__Instruction 1__
In the baseball notebook, what tournament will Ernie Whitt lead Canada's senior men's team in this fall?
__Instruction 2__
Copy the baseball notebook word for word from "Guerrero will probably" to "being played somewhere.".

__Passage__
BEGIN

Sunday, October 18, 2015

Clutchlings Notebook - Off Season Edition

Jack Murphy
Canberra Times photo
The minor league season has been over for six weeks now, but that doesn't mean an end to baseball activity for prospects.

   Instructional League play has been taking place in both Florida and Arizona since late September. Organizations invite their top prospects (most of them from the lower levels) for further instruction and refinement.  The Blue Jays hold their Instructs camp at their Dunedin complex - prospects work on skills in the morning, then play games in the afternoon against other minor league instructional league teams from the area.
   News from Instructs can be sketchy.  I do have a couple of Florida-based sources who have updated me on the progress of several prospects.  Stats are barely kept, and they can be misleading, as prospects are trying to put newly learned skills into game use. Former Jays greats George Bell and Ernie Whitt were on hand to help with the instruction - Whitt, who managed Canada to an incredible Gold Medal win at the Pan Am Games, will be once again guiding a Canadian team this fall.  This time, the former Catcher will lead the senior men's team at the International Baseball Federation's Premier 12 tournament in Taiwan.  This tournament involves the top ten ranked baseball countries in the world (Canada sits at 7th), and opens November 8th.   I'm still waiting to find out about Canada's roster, but we do know at this point that Justin Atkinson, who started the year at Lansing, and finished at Vancouver, will be on it.  The 5th year pro, a 26th round pick out of North Surrey (BC) HS, can catch and play the corner infield positions.  He will be called upon to be a back up at all three of those spots at this tournament.  Canada plays 3rd ranked Cuba in their opening game.
  We also know that Vladimir Guerrero Jr, the top ranked international free agent signed this past July, has turned a lot of heads with his power.  His first Home Run was described by Eddie Michels of Rocket Sports, a Tampa-based web broadcaster:

The shot was hit so high to left field at the Blue Jays Mattick Complex that it landed on the concrete walkway behind the 30-foot screen then bounced about half way over the clubhouse landing on the roof.  

   Guerrero hit another homer a day later, and this time my friend and frequent photo contributor @BaseballBetsy was there to capture it:

   Guerrero will probably play stateside in the GCL next year - he may not start there, but he likely will finish.  Despite his bat, the biggest challenge he faces is rebuilding his potentially high-maintenance body.  I would really like to see him embrace a better conditioning routine and diet.  Much has been made already of Guerrero not having the all around game like his father did, and while 1st Base will be his likely destination one day, it would give the organization more flexibility if Jr can change his body and develop some improved agility.   

    Even though Instructional League play has wound down, there is still baseball being played somewhere.

END

__Data below__

BEGIN

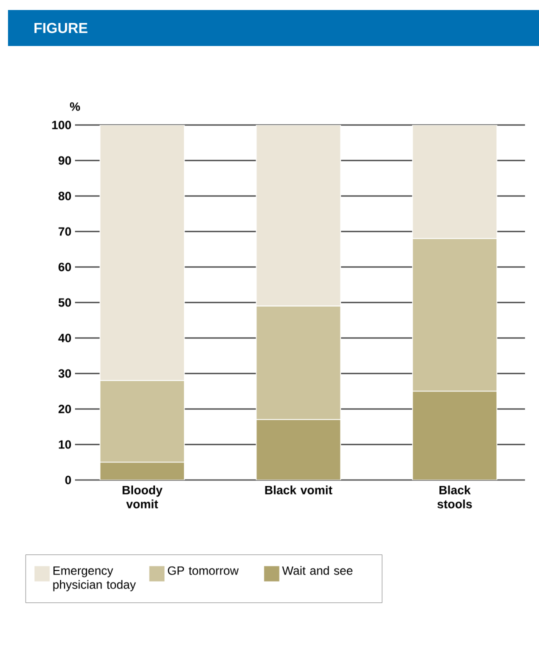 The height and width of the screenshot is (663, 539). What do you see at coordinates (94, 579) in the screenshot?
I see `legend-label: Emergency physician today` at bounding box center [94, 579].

END

__Written response 1__
The International Baseball Federation's Premier 12 tournament in Taiwan.

__Written response 2__
Guerrero will probably play stateside in the GCL next year - he may not start there, but he likely will finish.  Despite his bat, the biggest challenge he faces is rebuilding his potentially high-maintenance body.  I would really like to see him embrace a better conditioning routine and diet.  Much has been made already of Guerrero not having the all around game like his father did, and while 1st Base will be his likely destination one day, it would give the organization more flexibility if Jr can change his body and develop some improved agility.   

    Even though Instructional League play has wound down, there is still baseball being played somewhere.